Оба оскалились друг на друга, ещё больше натянув сбрую, и зарычали сквозь саженные клыки.
- Ну-ка, смирно! - скомандовала негритянка, поддавая в бок Окороку Отти внесезонным тапком на высокой резной подошве, а Доходяге Дотти - огрызком измочаленного ремня. - Надоело мне, драчуны, на леопардах кататься, достало - на рысях, теперь свинками всласть накушаюсь. Типа вы меня днём повозите, а ночью я сама на вас поезжу. Ибо благословенно ложе, что принимает в себя Фирзули, и короток век мужа, с кем богиня творит то же самое. И только попробуйте пожаловаться на меня в Гринпис, хряки безмозглые: мигом кое-что к плети приморожу!
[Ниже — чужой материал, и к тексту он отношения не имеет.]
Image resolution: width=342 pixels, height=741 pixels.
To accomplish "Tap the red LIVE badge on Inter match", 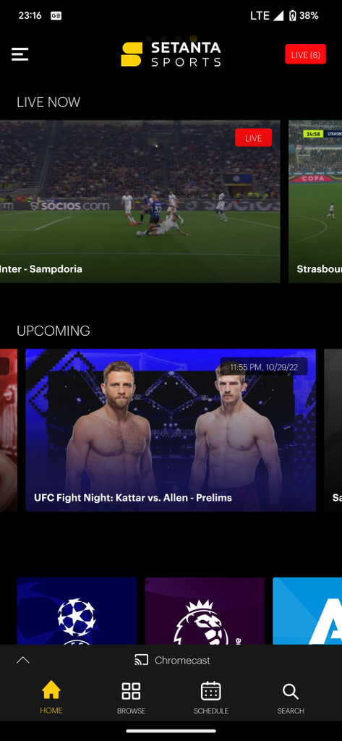I will (253, 137).
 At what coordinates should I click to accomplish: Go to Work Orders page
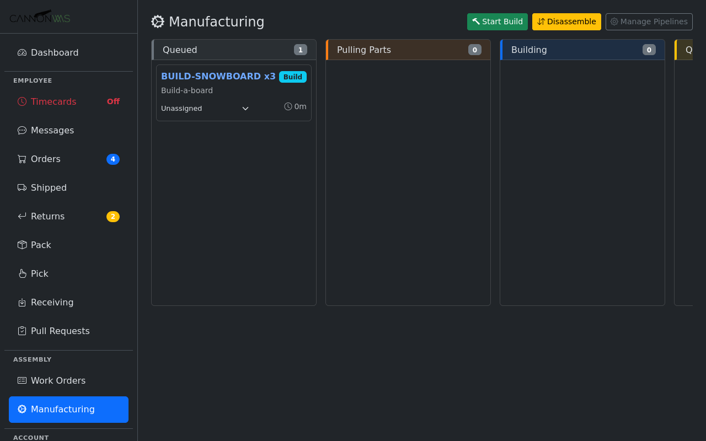click(58, 381)
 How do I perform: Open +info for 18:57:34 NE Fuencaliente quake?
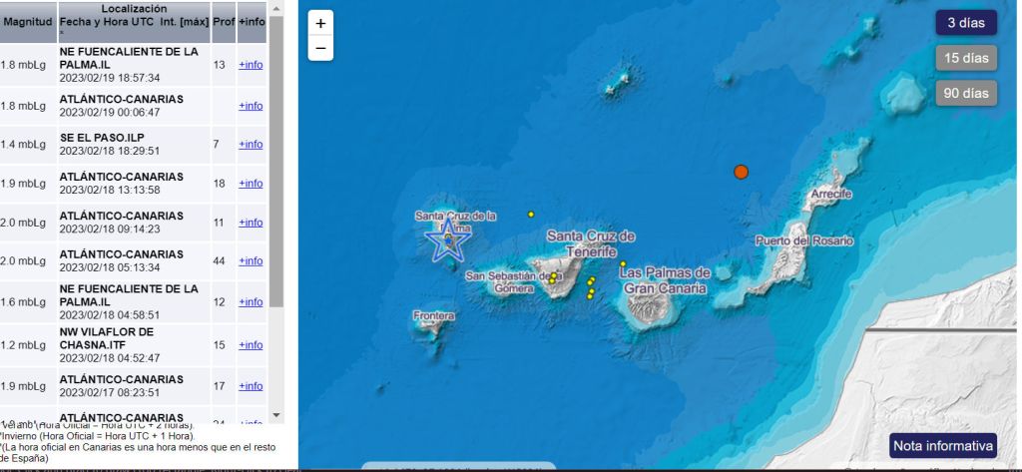click(x=251, y=65)
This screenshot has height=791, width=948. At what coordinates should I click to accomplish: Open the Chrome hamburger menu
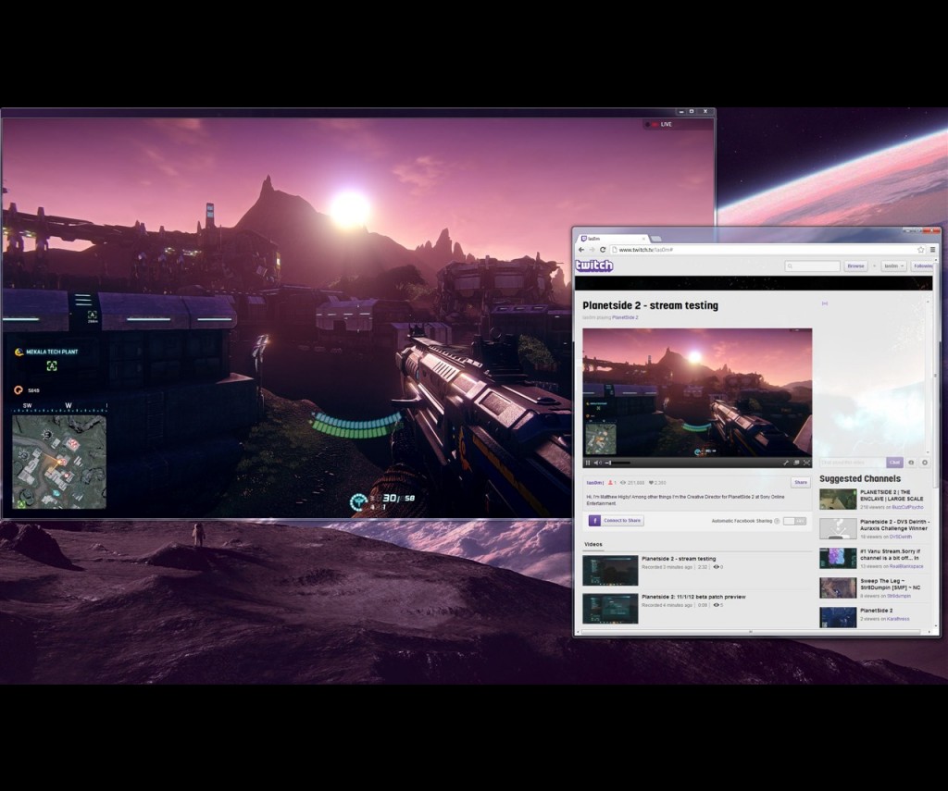pos(932,250)
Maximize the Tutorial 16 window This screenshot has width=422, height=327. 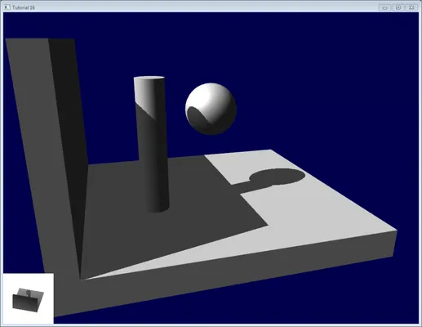pyautogui.click(x=398, y=7)
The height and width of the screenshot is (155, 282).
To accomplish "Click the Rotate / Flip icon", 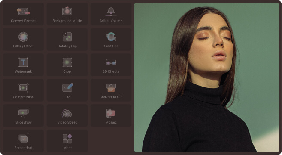I will 67,37.
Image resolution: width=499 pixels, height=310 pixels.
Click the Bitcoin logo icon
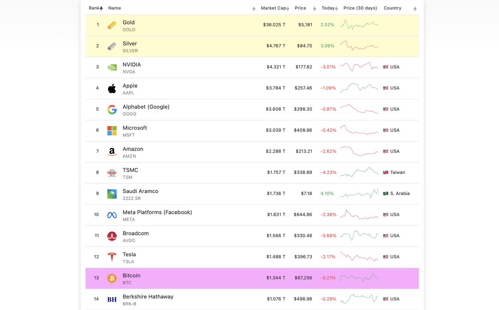click(x=112, y=278)
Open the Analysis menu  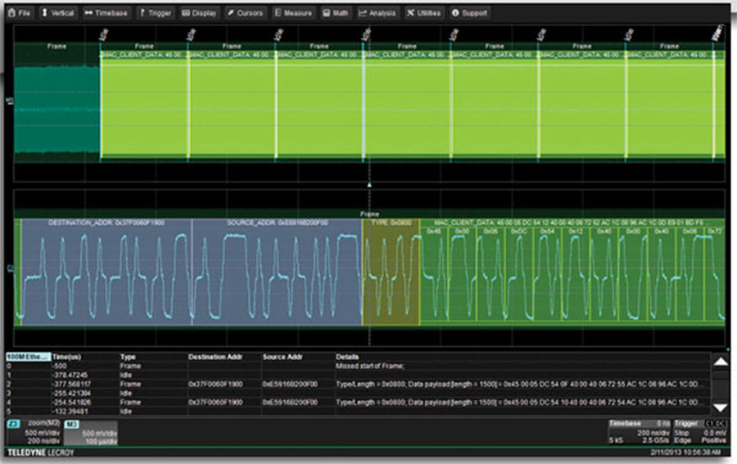pos(378,13)
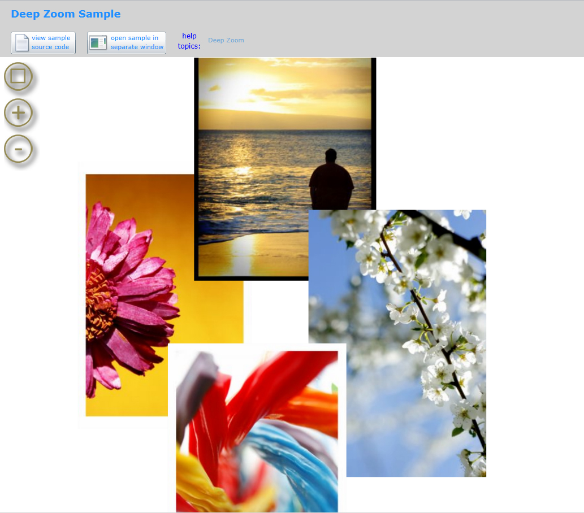Click the 'help topics:' label
The height and width of the screenshot is (513, 584).
189,41
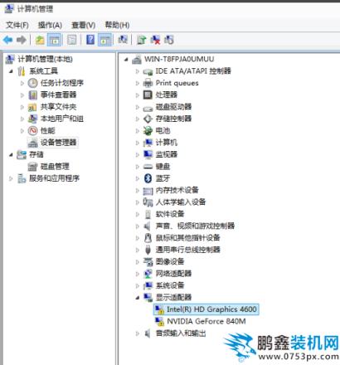The height and width of the screenshot is (365, 340).
Task: Click the properties sheet toolbar icon
Action: pyautogui.click(x=72, y=40)
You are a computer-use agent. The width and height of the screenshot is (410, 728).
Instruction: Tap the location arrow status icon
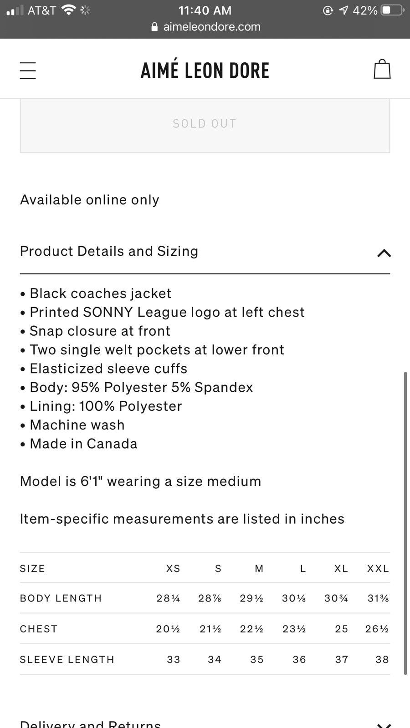pyautogui.click(x=343, y=10)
Свинская шея поворачивается туго - вернее, совсем никак. Однако на прощанье оба парнокопытных скакуна увидели-таки позади себя ослепительное зрелище.
Леопарды возвышались по обеим сторонам входа в пещеру, как обрамление герба, и, обхватив их за шею, смеялась вослед резво тронувшемуся экипажу богини пышнотелая, розовощёкая красотка с белокурой, чистого льна косой до самых пят.